Dans les années vingt, le naturisme, élitiste et confidentiel, d'avant-guerre sort au grand jour et se popularise. Pas un récit de voyage en Allemagne, français, anglais ou américain, qui ne signale ce phénomène de masse. Pareille transformation quantitative et qualitative s'accompagne d'un renouvellement de l'argumentaire pro-naturiste : il est de moins en moins question de virilité conquérante ou de charmes féminins qu'il faudrait arracher au corset, et toujours davantage, d'hygiène individuelle et sociale. Surtout, l'argumentation s'enrichit de considérations économiques des plus variées dans le détail : depuis l'épargne réalisée sur la garde-robe jusqu'au rendement accru du naturiste à son poste de travail. Partant de ces observations, l'article pose le problème de la perméabilité du mouvement naturiste de l'entre-deux-guerres aux théories de la « Nouvelle Objectivité », et essaie d'en décrire les modalités. Outre les valeurs caractéristiques de la santé, de l'efficacité et du bien-être, on découvre les grandes lignes d'un véritable projet de « démocratie naturiste ».

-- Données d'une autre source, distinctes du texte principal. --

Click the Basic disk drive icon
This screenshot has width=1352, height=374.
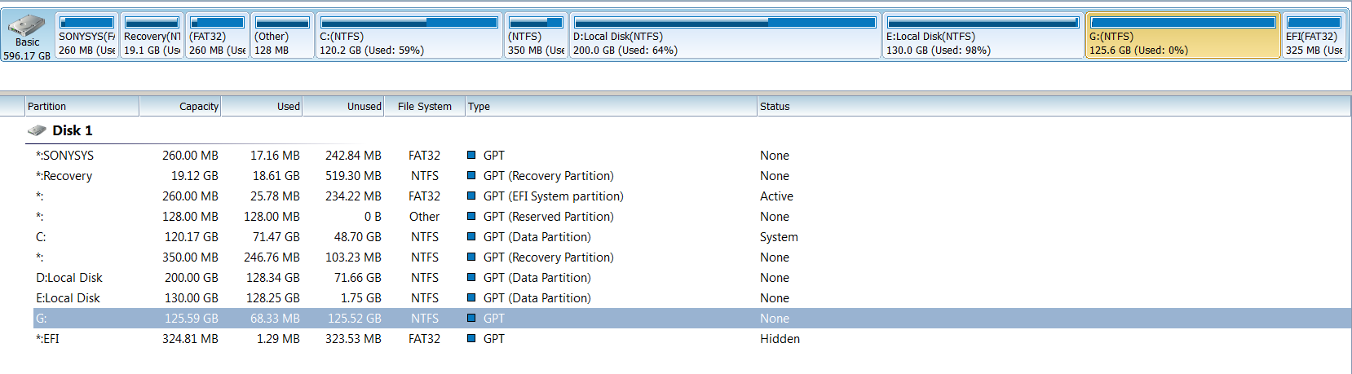coord(27,25)
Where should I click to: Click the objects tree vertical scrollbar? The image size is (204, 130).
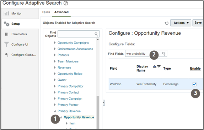(x=98, y=84)
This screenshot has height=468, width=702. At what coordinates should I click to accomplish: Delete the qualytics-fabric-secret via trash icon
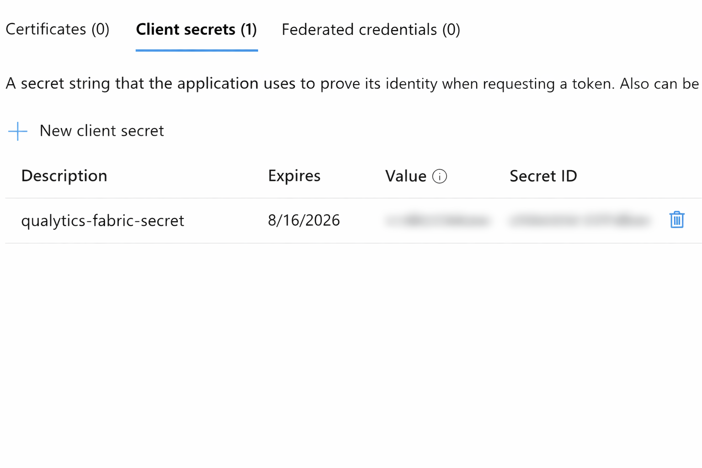coord(677,220)
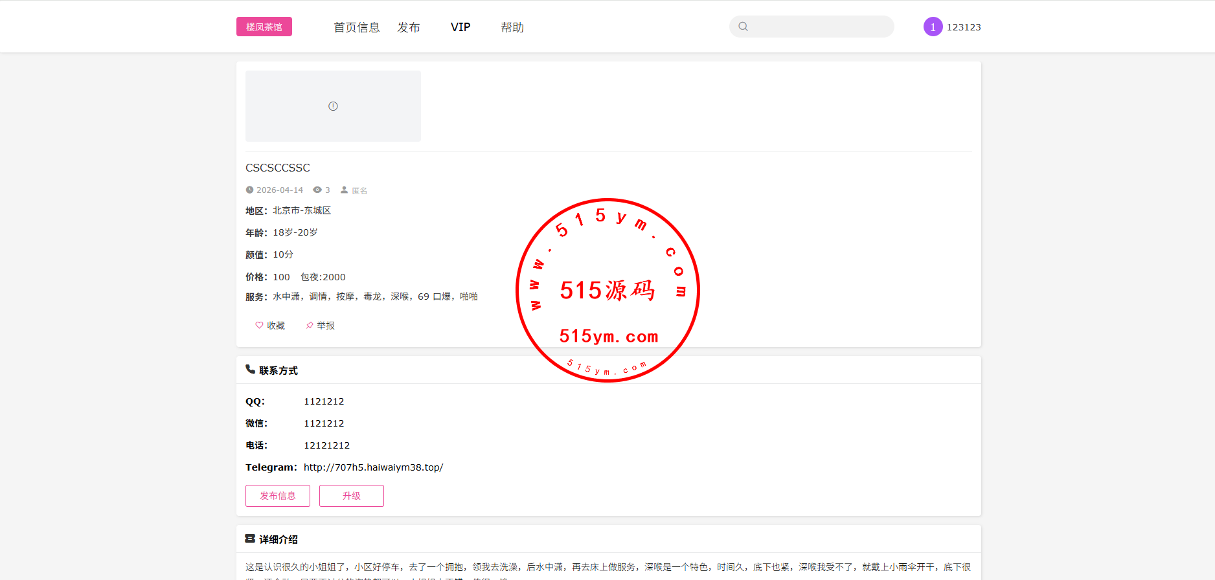Click the 详细介绍 section header icon
The image size is (1215, 580).
[x=250, y=539]
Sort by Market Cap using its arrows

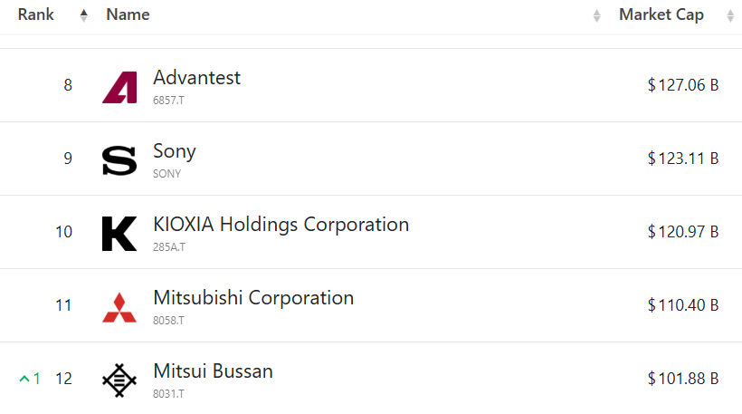(728, 15)
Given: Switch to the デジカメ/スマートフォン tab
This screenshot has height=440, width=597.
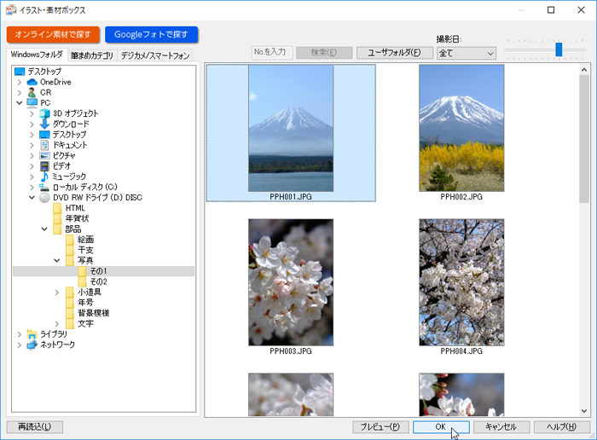Looking at the screenshot, I should (154, 55).
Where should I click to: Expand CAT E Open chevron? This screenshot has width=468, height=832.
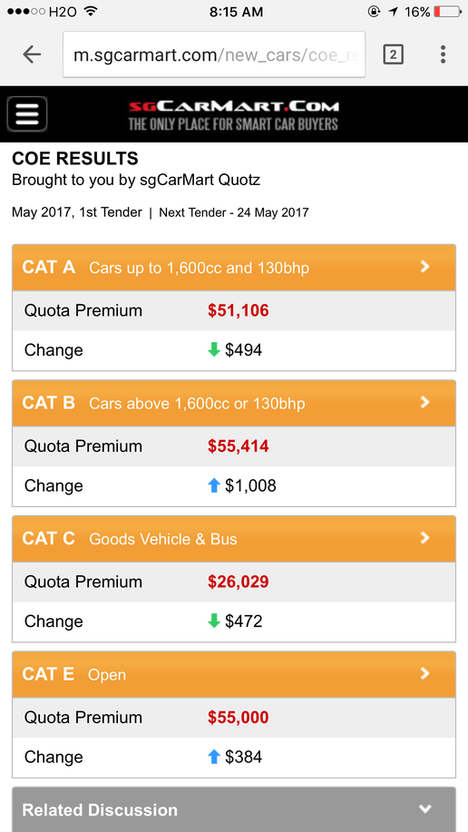click(424, 673)
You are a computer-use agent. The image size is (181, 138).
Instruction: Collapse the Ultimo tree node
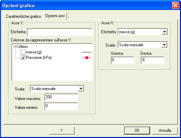click(x=15, y=47)
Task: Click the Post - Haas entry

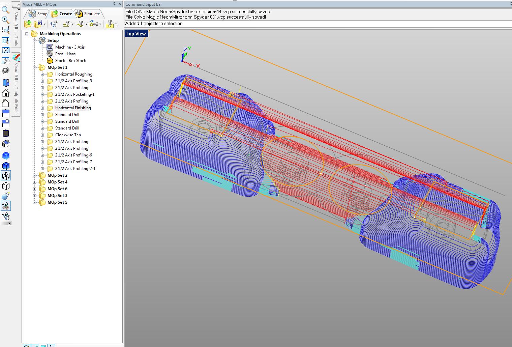Action: click(65, 54)

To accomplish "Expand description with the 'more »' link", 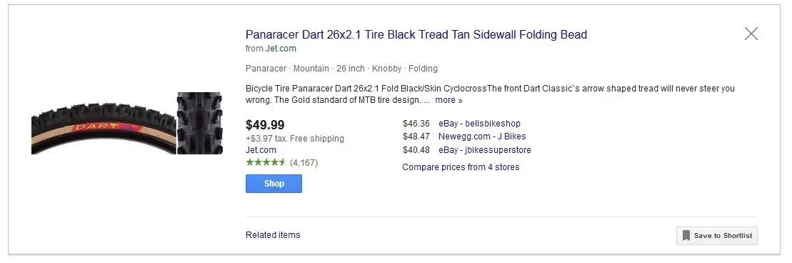I will tap(448, 100).
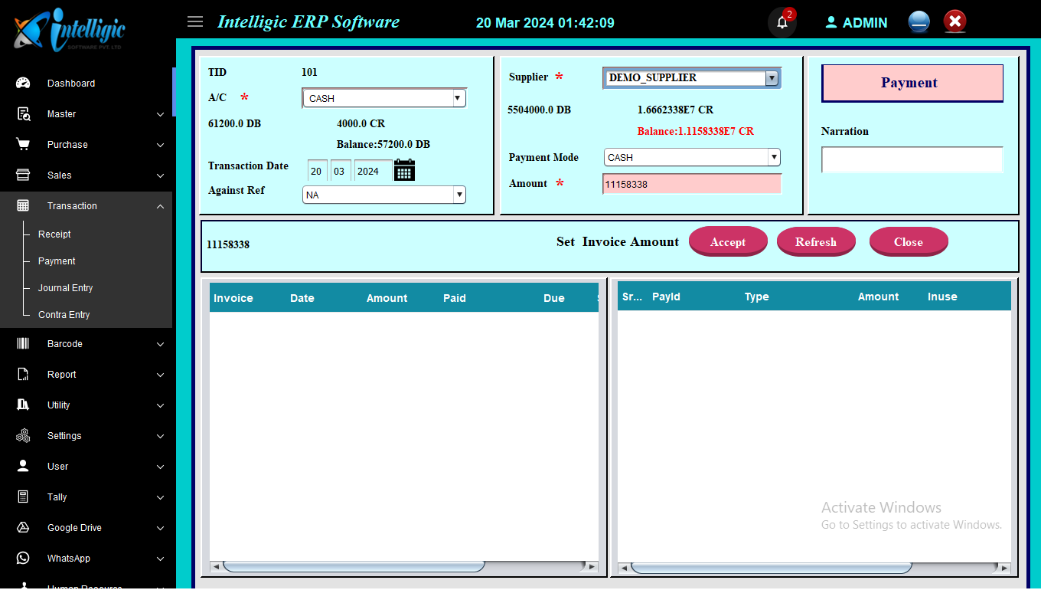The height and width of the screenshot is (590, 1041).
Task: Click the invoice table horizontal scrollbar
Action: pos(354,567)
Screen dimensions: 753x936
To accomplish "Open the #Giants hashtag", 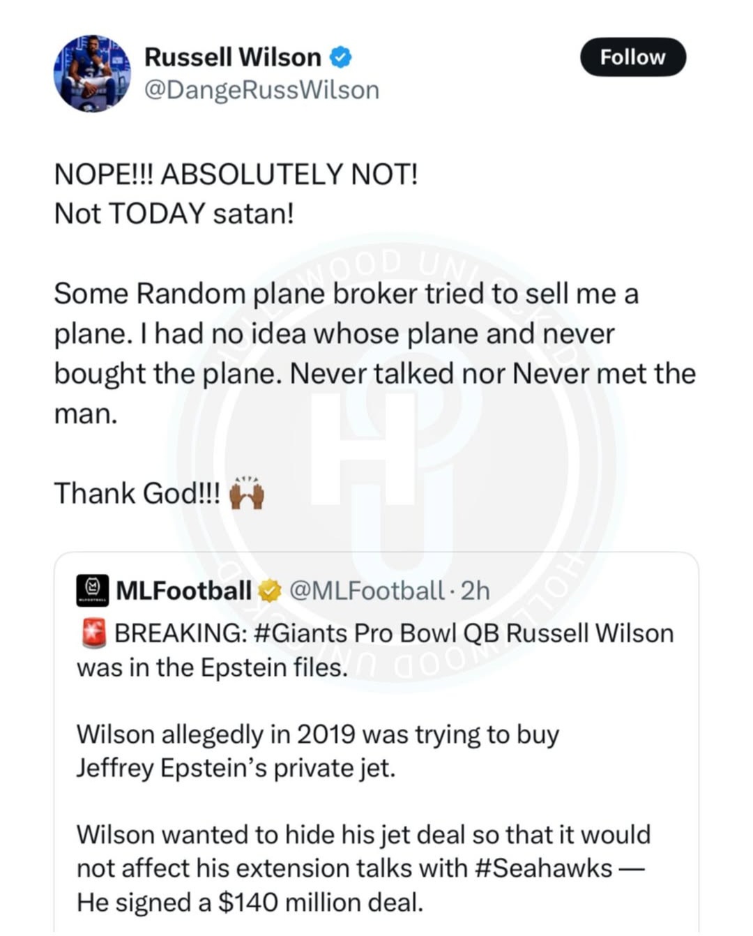I will coord(301,633).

In den zwanziger Jahren tritt die elitäre und öffentlichkeitsscheue Freikörperkultur der Vorkriegszeit ins gesellschaftliche Licht und erweitert ihre soziologische Basis. Kaum ein Reisebericht aus Deutschland, ob nun von französischer, englischer oder amerikanischer Hand, der nicht auf das Massenphänomen einginge. Diese quantitative und qualitative Entwicklung hat in der gewandelten Argumentationsstrategie der FKK-Befürworter ihre Entsprechung: Es ist immer weniger von männlichem Heldentum die Rede, oder von weiblichen Reizen, die dem Korsettzwang entrissen werden müßten, aber immer mehr von Individual- und Sozialhygiene. Vor allem bereichert sich die Argumentation um wirtschaftliche Gesichtspunkte, die in der Detaildurchführung größte Vielfalt aufweisen: Von der Verminderung der Kleidungskosten bis zur verstärkten Leistung des FKK-Anhängers an seinem Arbeitsposten. Von diesen Beobachtungen ausgehend stellt der Artikel das Problem der Empfänglichkeit der FKK-Reihen gegenüber den Theorien der «Neuen Sachlichkeit» in der Zeit zwischen den Weltkriegen und versucht, deren Einwirkung daselbst genau zu beschreiben. Über die charakteristischen Werte der Gesundheit, der Leistungsfähigkeit und des Wohlbefindens hinaus läßt sich in der Tat das Gesellschaftsideal einer «nudistischen Demokratie» in groben Umrissen erkennen.